You may or may not want to organize coupons by product too. Or at least by category. For instance, your coupon organizer could look like this:
- A folder for each store and for coupons that don’t have to be used at specific stores
- Within each folder, you’ll organize with separators by date
- Within each separator, you’ll have smaller envelops naming categories, such as Household and Cleaning, Food, Beauty Products, etc.
Then, you can check folders each week to see what coupons you want to use. Personally, I organize only by date. As an unorganized person by nature, this is easiest for me.
I have less piles to look through each week. I know that the coupons nearest to expiration have to be used quickly. The others can wait if I don’t need the product right away.
While this “organization” method may take more time, it’s better for me than having a complex system I won’t use.
There are also many coupon organizers out there for sale or free printouts to help you label coupon envelopes. Keep looking for systems and working to organize coupons in a way that works for you.
This task may take some trial and error, but that’s okay. The more you work at it, the more streamlined and easy to use your coupon system will become.
How to Maximize Your Coupon Savings
There are ways you can maximize your coupon savings as well. Although all ways may not work at all stores, you’ll get to know which options are best for you with trial and error.
Take Advantage of Double Coupon Days
Some stores have Double Coupon Days. This means they’ll double whatever the dollar amount on the coupon is. If your store offers double coupon days and you can shop on those days, do so.
Combine Store Coupons with Manufacturer Coupons
Another way to maximize coupon savings is to combine store coupons with manufacturer coupons. Use them both if they’re available.
Buy Coupon Items on Sale
If you can buy coupon items when they’re on sale, do so. Then you get the automatic store discount the sale provides, plus the additional savings via the coupon. After all, the more you save, the better.
When is a Coupon Not Really a Savings?
One thing you need to know about couponing is that a coupon isn’t always a route to savings. Coupons can end up costing you more money instead of saving you money IF:
You Use Coupons to Buy Things You Normally Wouldn’t Buy
Try to only use coupons for things you normally buy or things that might become something you normally buy. Don’t use them for items that don’t bring a better quality of life to your family.
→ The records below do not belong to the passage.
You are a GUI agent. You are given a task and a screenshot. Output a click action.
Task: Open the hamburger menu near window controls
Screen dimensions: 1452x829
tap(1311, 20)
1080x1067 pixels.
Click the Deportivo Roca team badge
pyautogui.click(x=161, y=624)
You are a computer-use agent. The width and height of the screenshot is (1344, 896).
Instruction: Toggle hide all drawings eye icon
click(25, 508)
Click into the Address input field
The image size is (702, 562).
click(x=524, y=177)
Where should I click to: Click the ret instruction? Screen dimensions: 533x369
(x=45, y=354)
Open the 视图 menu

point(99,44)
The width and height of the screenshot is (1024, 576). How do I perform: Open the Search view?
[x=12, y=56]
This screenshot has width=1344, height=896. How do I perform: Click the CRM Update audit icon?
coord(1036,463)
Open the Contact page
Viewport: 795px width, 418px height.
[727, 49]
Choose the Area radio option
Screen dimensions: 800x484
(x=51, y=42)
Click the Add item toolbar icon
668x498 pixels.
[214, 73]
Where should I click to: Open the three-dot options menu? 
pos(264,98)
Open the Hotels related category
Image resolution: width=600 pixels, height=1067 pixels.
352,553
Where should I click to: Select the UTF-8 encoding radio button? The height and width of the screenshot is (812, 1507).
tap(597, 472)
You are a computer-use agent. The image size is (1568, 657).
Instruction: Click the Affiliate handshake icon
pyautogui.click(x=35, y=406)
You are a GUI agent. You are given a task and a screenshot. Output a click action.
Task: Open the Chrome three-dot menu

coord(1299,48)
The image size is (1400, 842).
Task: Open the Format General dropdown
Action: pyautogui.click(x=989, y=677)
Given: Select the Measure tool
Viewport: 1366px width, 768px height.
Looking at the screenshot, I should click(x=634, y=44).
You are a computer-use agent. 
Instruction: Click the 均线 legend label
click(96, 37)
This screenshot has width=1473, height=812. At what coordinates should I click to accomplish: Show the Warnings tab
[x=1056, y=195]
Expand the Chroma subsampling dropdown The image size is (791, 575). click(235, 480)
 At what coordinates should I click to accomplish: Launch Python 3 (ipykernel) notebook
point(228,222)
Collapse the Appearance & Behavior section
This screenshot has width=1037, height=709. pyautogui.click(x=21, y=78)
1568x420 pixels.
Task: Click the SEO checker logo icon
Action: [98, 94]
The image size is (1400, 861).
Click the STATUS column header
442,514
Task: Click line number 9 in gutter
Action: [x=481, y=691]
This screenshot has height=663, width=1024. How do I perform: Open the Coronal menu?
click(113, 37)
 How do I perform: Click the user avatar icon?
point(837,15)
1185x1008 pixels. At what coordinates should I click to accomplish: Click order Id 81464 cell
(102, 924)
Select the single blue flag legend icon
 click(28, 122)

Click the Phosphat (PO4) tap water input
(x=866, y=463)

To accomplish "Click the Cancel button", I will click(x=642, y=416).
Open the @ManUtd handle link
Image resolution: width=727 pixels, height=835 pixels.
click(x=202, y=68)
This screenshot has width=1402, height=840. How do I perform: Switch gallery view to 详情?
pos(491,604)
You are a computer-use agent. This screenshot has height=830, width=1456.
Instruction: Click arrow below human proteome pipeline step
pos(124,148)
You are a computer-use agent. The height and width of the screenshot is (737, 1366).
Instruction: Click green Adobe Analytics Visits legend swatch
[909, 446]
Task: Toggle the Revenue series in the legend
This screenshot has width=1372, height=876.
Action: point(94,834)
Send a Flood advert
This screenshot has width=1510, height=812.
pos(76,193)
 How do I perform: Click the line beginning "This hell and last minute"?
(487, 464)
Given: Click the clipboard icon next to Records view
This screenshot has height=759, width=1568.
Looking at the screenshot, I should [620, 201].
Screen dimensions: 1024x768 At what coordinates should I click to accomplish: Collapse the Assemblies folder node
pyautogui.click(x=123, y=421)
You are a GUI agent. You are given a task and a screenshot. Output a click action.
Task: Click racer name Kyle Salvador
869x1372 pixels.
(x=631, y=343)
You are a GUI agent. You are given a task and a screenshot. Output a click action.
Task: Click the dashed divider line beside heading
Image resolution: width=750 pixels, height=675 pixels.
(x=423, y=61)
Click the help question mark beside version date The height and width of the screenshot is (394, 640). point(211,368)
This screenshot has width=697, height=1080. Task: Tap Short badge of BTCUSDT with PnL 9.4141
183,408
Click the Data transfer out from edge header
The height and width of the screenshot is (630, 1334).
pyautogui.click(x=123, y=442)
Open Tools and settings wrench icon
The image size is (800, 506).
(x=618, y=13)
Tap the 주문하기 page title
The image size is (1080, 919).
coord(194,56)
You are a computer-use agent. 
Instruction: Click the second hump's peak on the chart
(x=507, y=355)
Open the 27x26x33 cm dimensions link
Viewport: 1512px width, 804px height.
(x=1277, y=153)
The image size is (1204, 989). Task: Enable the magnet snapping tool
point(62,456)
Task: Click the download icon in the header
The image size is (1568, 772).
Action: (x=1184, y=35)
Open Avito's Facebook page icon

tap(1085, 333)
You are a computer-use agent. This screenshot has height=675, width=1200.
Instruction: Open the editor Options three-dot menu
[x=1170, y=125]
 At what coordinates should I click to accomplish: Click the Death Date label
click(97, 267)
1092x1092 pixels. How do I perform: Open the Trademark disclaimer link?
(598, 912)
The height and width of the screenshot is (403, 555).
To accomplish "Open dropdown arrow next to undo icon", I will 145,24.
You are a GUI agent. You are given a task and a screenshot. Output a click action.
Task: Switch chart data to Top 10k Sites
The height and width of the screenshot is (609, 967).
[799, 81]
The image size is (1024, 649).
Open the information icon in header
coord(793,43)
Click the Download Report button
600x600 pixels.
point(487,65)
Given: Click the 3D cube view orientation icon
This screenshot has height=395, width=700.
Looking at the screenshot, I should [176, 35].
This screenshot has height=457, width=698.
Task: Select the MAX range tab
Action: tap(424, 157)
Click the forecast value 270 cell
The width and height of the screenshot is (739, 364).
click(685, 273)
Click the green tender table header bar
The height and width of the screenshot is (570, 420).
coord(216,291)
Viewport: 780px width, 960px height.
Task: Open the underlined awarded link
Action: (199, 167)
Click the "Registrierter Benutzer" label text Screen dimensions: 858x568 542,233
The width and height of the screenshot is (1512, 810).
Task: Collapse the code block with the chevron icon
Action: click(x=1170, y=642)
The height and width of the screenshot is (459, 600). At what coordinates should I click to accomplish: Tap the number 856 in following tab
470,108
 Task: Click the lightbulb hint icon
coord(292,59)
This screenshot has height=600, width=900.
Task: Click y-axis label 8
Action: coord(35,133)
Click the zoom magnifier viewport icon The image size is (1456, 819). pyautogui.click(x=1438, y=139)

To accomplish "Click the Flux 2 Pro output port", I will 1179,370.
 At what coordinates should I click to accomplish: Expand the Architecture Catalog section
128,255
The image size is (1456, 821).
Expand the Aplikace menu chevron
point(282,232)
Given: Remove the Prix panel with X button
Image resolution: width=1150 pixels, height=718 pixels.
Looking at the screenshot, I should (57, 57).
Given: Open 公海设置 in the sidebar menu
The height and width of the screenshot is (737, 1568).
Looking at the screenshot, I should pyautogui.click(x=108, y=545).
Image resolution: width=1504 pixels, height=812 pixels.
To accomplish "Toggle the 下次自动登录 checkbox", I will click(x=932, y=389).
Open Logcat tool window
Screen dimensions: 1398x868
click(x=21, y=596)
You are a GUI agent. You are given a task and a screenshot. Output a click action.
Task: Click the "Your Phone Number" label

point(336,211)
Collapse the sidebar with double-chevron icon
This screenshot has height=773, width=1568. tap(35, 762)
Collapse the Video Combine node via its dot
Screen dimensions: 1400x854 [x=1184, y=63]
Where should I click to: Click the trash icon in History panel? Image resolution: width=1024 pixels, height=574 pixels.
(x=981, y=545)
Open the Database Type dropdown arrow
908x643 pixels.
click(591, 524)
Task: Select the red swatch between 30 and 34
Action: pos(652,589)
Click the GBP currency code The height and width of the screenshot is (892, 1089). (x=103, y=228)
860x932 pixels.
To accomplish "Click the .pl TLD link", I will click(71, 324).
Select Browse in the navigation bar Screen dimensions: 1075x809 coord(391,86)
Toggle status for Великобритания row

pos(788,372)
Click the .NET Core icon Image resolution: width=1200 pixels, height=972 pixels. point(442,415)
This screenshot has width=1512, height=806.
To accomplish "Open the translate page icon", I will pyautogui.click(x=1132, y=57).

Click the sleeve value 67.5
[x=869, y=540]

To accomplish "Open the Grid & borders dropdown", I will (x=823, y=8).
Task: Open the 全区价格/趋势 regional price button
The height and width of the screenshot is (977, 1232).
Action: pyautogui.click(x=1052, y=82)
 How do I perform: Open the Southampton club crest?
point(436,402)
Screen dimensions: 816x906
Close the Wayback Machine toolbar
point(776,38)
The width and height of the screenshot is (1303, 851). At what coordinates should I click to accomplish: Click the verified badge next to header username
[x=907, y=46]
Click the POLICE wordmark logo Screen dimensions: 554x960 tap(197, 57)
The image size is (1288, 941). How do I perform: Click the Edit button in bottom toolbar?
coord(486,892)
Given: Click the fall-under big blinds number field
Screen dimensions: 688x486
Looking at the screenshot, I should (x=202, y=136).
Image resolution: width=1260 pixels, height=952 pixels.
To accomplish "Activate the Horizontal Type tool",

For instance, let’s say you don’t normally buy processed sugary snacks such as cupcakes or candy bars. Don’t start purchasing them simply because you have a coupon for them.
Why? Because in the end you’re spending more than you’re saving. An occasional treat is fine, but if you make it a habit then you’re only costing yourself more money.
You Use Coupons to Buy Things You Probably Won’t Use
It can be very tempting to buy products simply because you’ve found a great deal via a coupon. However, if the product is one you’ll never use, you’re simply wasting money again.
Be careful to make coupon purchases on products you’ll use and avoid food and other waste.
Using coupons can be an amazing way to save some serious cash on your grocery and other shopping. By using the tips above, you can make the most out of money saving coupons.